*EXERCISE GOAL*
Extract every line of the records below that contains the string "with", matching its case exactly. Copy each such line in full.

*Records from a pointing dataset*
* start *

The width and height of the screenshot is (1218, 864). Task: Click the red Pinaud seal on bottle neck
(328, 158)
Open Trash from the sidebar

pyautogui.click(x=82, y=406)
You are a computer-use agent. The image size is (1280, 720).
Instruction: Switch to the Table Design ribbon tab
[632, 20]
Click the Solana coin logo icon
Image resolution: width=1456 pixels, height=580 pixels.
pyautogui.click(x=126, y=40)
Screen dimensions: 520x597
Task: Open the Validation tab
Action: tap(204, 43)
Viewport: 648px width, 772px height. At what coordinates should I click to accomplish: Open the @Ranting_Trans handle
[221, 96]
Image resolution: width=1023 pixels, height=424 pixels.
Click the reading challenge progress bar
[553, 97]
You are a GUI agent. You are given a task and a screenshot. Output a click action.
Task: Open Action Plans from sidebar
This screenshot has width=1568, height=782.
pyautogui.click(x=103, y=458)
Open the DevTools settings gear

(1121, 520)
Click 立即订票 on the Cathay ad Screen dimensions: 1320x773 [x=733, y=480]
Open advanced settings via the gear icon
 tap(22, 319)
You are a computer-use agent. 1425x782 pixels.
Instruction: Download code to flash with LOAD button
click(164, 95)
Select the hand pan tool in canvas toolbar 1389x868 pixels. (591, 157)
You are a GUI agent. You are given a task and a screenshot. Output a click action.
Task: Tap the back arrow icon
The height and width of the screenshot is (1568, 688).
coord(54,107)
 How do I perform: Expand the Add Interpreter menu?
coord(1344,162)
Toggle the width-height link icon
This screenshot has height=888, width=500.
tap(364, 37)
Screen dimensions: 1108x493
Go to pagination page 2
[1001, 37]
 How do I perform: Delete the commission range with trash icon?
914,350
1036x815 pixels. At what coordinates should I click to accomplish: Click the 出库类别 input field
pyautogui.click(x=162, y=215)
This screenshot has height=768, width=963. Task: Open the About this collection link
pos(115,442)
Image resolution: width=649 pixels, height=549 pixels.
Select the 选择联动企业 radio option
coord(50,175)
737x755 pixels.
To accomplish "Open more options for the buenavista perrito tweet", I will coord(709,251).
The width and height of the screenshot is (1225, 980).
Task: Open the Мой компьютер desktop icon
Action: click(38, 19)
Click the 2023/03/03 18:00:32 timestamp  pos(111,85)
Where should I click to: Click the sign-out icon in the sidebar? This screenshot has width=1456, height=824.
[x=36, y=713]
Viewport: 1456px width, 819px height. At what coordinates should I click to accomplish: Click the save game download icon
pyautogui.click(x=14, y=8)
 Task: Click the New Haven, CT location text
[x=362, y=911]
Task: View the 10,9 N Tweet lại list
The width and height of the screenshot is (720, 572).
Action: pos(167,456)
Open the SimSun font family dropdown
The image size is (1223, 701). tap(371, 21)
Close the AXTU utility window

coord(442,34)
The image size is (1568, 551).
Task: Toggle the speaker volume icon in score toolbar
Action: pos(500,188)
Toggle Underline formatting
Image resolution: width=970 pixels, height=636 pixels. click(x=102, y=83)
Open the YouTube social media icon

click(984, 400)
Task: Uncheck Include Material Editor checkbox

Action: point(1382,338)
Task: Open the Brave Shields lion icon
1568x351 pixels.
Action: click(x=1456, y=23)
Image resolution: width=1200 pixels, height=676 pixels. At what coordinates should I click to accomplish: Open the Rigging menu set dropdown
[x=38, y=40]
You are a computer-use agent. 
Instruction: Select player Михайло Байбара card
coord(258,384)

* end *

*WRITTEN REPLY*
Instruction: Download code to flash with LOAD button
 How do I perform: Delete the commission range with trash icon?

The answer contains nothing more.